The defogger indicator light is staying on all the time now, whenever the engine is on. I went out and checked it a little bit ago and the brake lights are not on with the engine on, which is a good thing.
Anyway, I needed access to the wiring diagrams in the book I own but can't find, so I paid Haynes $20 to let me look at the images of it on-line. So naturally, now, the book will come crawling out of the woodwork.
Here's what I found: the damned manual does not include the rear defogger. The only mention of it is the instrument panel light in the switch; the defogger and its relay etc are utterly absent from teh wiring diagram. I checked every last page. I did a search in Googe and found something that contains it, and printed that out so I could refer to it.

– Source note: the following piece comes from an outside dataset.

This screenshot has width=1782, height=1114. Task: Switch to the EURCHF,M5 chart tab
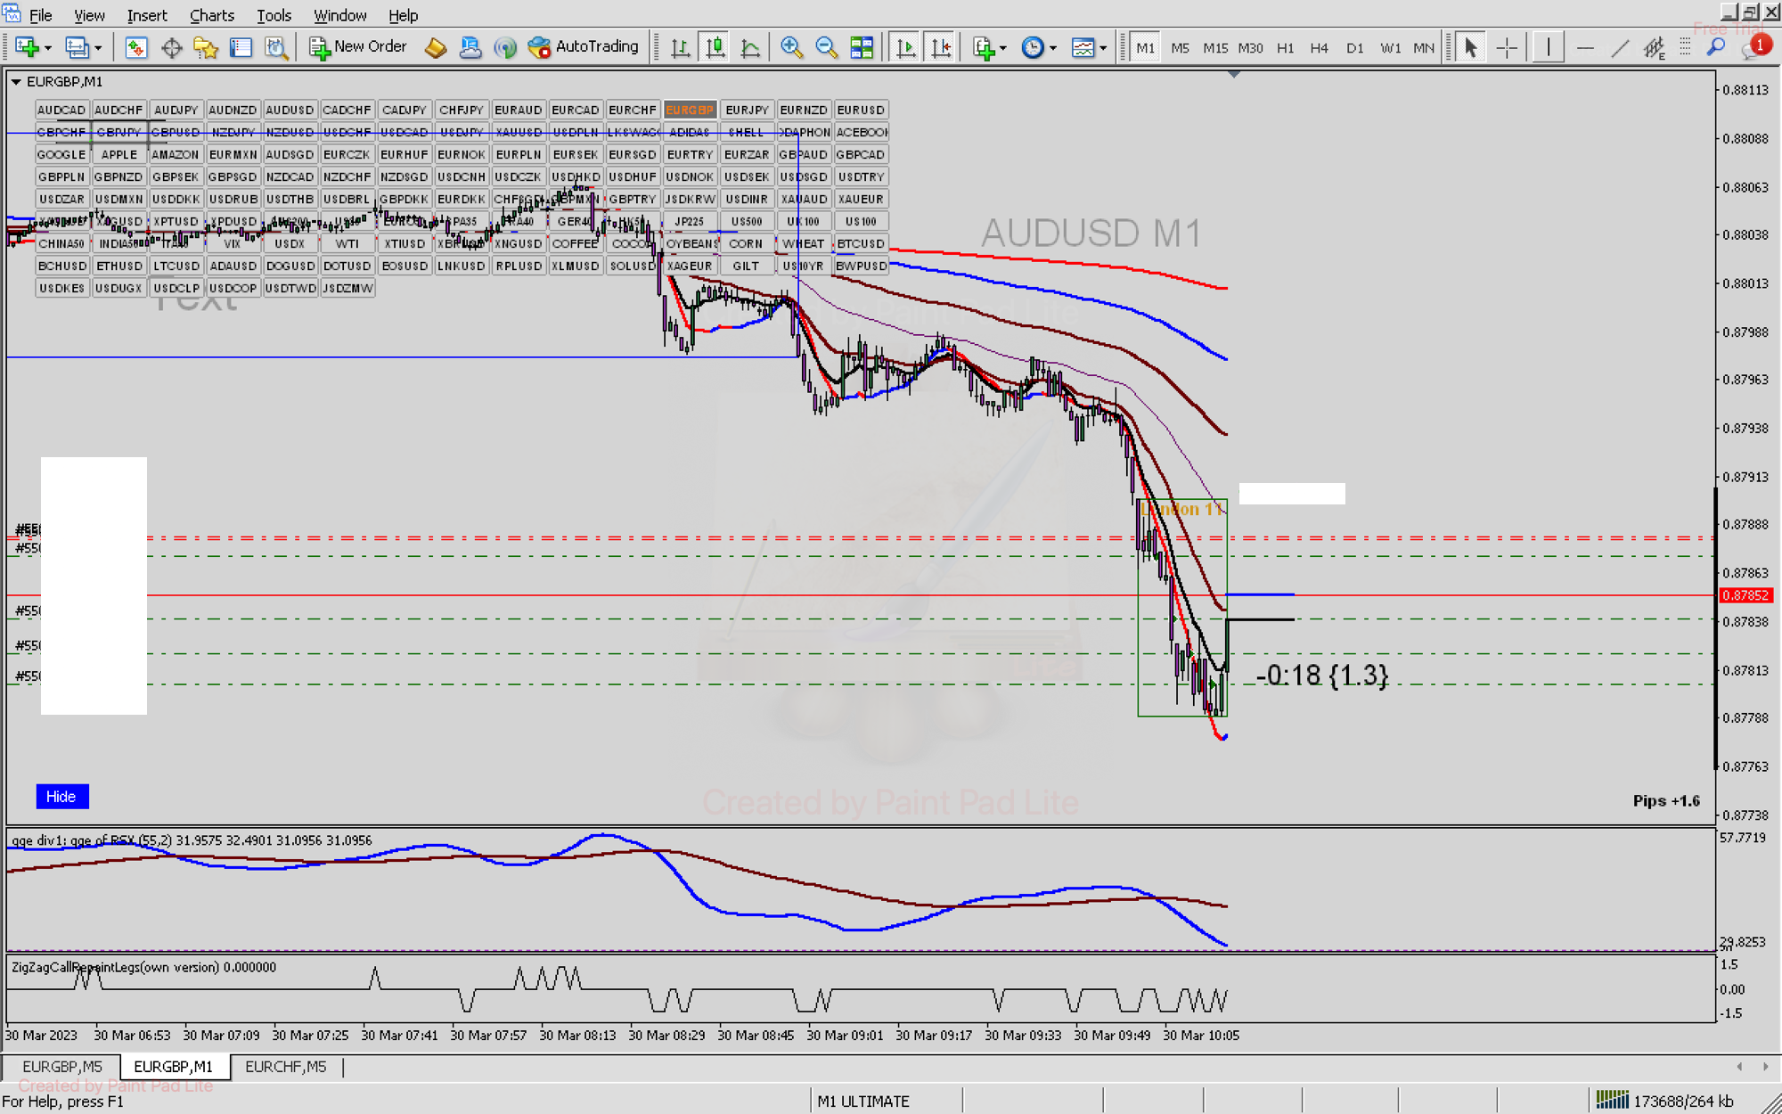[285, 1067]
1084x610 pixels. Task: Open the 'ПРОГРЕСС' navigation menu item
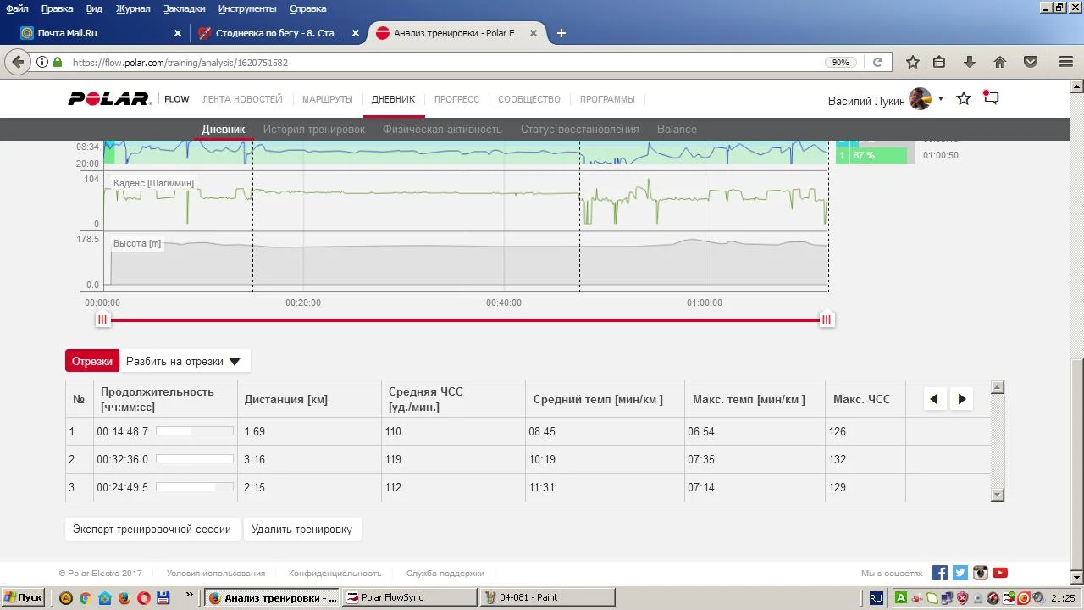coord(456,99)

Now, I never use the defogger, so I think I could just yank the relay for it and stop that behavior. THe problem is, I don't know if that fixes anything else. Probably not.
But it would give me information about where the short circuit is. What I know is, when I step on the brake, current is backfeeding through that light somehow. There are two or three possibilities that make, from here, any sense at all, but the most likely one seems to be that the issue is in the liftgate wiring.
In cars, just about everything uses a chassis ground. The negative terminal of the battery is connected to ground and everything else's negative terminal is also connected there, because the body of a car is usually metal and metal conducts electricity. It's cheaper than running ground wires for everything that needs power, it's just as good as using wires, and it's actually safer to boot.
The indicator light for the rear defroster connects between the defogger's relay's switched output, to ground. Period. The only way for it to get power and light up is for electricity to flow from the positive end of the defogger; and the only place those wires are in anything like close proximity should be at the back of the vehicle. If I take the relay out and see exactly the same behavior, that proves it.
The bothersome part is that the front turn signal and marker lamps, as well as the dashboard lights, are all going on when I step on the brakes. Going off of the wiring diagram, it looks as if there are only two wires that can cause all the symptoms I'm seeing: the wire from the brake switch, and the wire from the headlight switch to the fuse block. Because if you supply power to the headlight switch terminal that supplies the front running lights, it will also light up the instrument panel.
So it's got to be in the absolutely most inconvenient place one could have a short circuit: in the driver's side dashboard.
The truck is old enough that I would not be terribly surprised to have wire chafing issues. It means taking the driver's seat out and digging under the dashboard, though, and there's no way in hell I'm doing that with tomorrow's high temperature slated to be zero frigging degrees.
The real problem is this: the fuse for the brake lights is 15A. This wiring diagram suggests that the headlights are getting power, too, and their fuse is 20A.
The other thing: what I can try is to remove the trailer wiring harness and see if that makes a difference. I'm not sure what's in it; it's a black box you connect between two connectors in the electrical system. It'd be nice if that was the source of my problem. But it's not the way to bet, because that solution would be far too easy.
Anyway, once it's a reasonable temperature outside, I've got a couple of things to check: remove the relay for the rear defogger, and remove the trailer wiring. That should help me narrow things down, at least a little.